### Saved data entries
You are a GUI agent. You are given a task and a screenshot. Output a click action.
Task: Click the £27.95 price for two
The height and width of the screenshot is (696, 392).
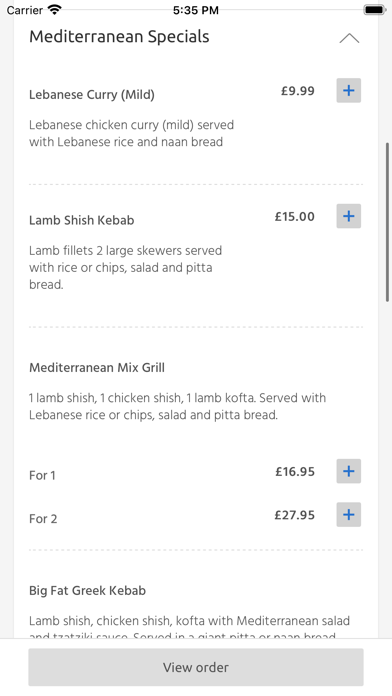point(295,515)
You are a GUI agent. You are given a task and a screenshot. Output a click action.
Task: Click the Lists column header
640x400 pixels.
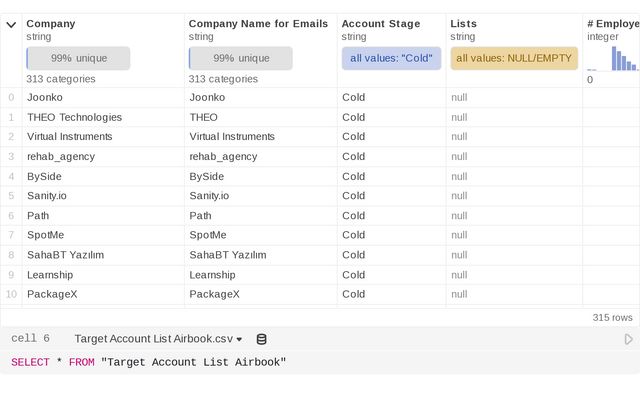coord(463,23)
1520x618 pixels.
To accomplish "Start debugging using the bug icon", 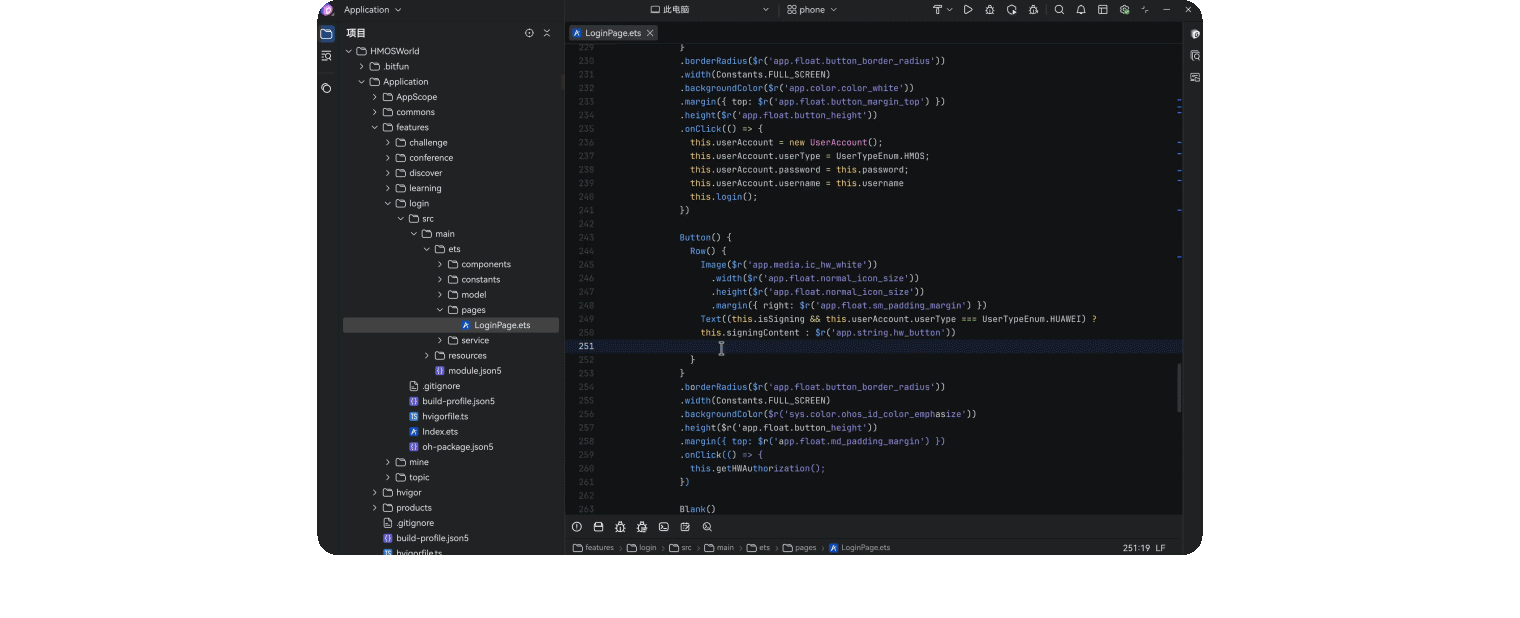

### What to produce
All of the entries above are to be duplicated exactly, with every image left out.

### Task output
You are a GUI agent. You are given a task and a screenshot. Output a click action.
Task: Click the £27.95 price for two
The height and width of the screenshot is (696, 392).
point(295,515)
You are a GUI agent. You are given a task and a screenshot. Output a click action.
Task: Click the Lists column header
640x400 pixels.
coord(463,23)
1520x618 pixels.
To accomplish "Start debugging using the bug icon", 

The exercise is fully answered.